I was asked at a conference early in the summer whether or not the United States would be downgraded. I said that its possible but it would take some serious stones to downgrade the United States. Besides what would it even mean. If the United States is not AAA then how can anyone be AAA. No one is not exposed to US default risks.

Over the last few years in general my tendency has been to waive away as absurd any notion that the United States would default or that Treasuries are anything less than the most secure asset on the planet.

My thoughts and feeling have been shifting as of late. Indeed, for me the spectacle that was the debt showdown was a turning point. What was horrific was to see what appeared to be an utter lack of party discipline.

This occurred on both sides of the aisle but was without a doubt more prominent on the Republican side. There was a palpable sense that GOP freshman simply would not do as they were told.

Now, at the end of the day I was overwhelmingly certain a deal would come through. However, the level of brinkmanship shown was to great for me to feel comfortable with.

If things could go this badly when there is so little at stake, over a set of issues that is nearly meaningless in the long run, then that has to make one nervous about the future.

In my own mind the US government was downgraded last week. The S&P downgrade only confirms what I was feeling.

Now, we still have the problem that a downgraded US is a downgraded humanity. There is no substitute for Treasuries. What we have to face is that for the time being we are living in a significantly less safe world.

There is the urge to see this as an opportunity/call to action/warning that something needs to be done about the US political process in general and the modern Republican party in particular.

I don’t dispute this.

However, that cannot be the only serious answer.

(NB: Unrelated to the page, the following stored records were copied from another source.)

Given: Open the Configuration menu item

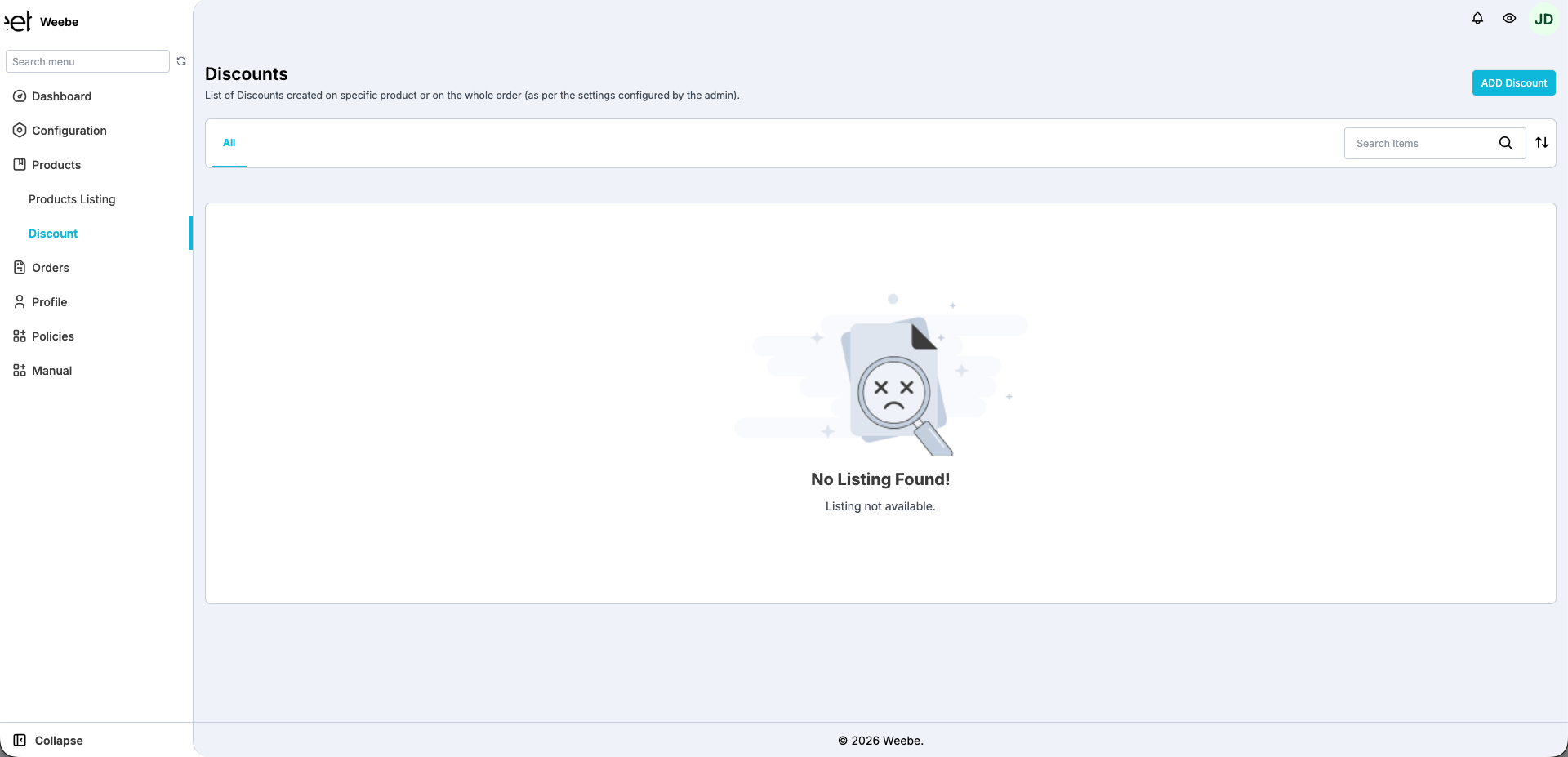Looking at the screenshot, I should pyautogui.click(x=69, y=131).
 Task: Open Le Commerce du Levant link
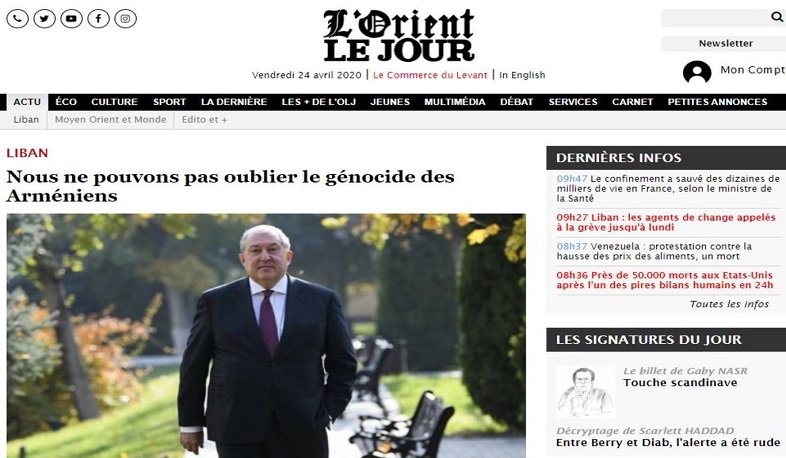tap(430, 75)
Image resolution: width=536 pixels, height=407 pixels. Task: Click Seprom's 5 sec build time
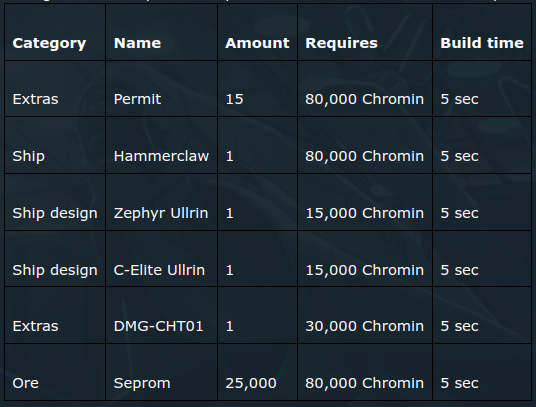(x=482, y=372)
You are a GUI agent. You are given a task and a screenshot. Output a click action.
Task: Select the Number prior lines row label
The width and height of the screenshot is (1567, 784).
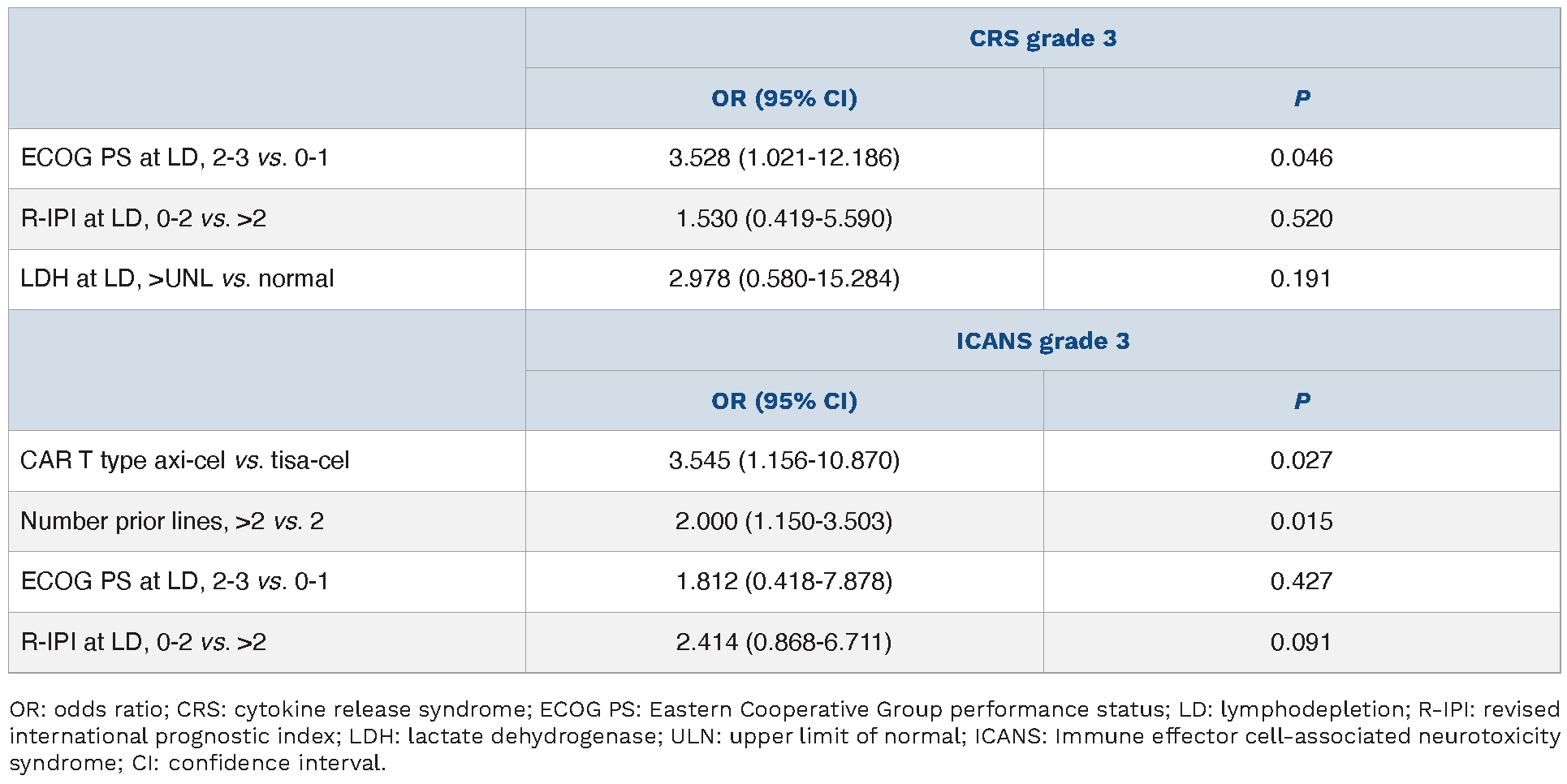[x=172, y=521]
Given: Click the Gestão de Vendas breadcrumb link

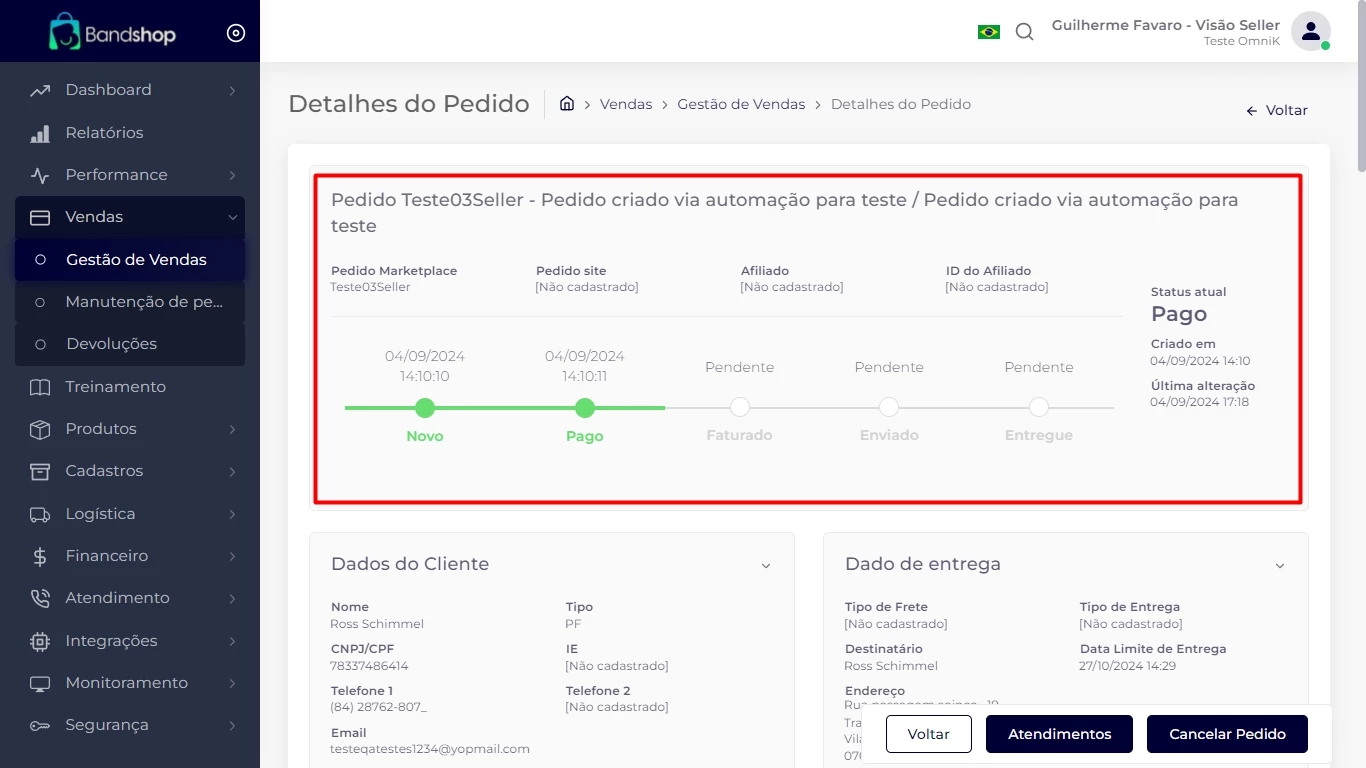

There is no obvious path towards reforming the GOP or repairing the US political system.

What we should and must begin to do is prepare to abandon the United States of America. No sentimental feelings of loyalty. No wishing we lived in a world that we do not. No hoping against hope that the land of our birth will somehow redeem itself.

We should begin to talk and think seriously about how to Internationalize the financial system and perhaps secure at least a viable competitor to the US in the issuance of safe assets.

We should begin detailed discussions and talks about the risks associated with China. We should begin to think heavily about the way the Chinese bureaucracy in structured. What are its long term weaknesses.

Are there forces which will push China towards openness and if so what is the plan for dealing with that type of change.?Is one party rule over the long run – 50+ more years – feasible?

Again this is no time for sentimental defenses of democracy or the open society of any of that. The financial world needs a stable home. We need a stable asset class. If the US cannot provide it, we should look for alternatives where we can find them.

I may be barking up the wrong tree with China and fundamental instability there may be too much to handle. Nonetheless, the search should begin immediately and with vigor.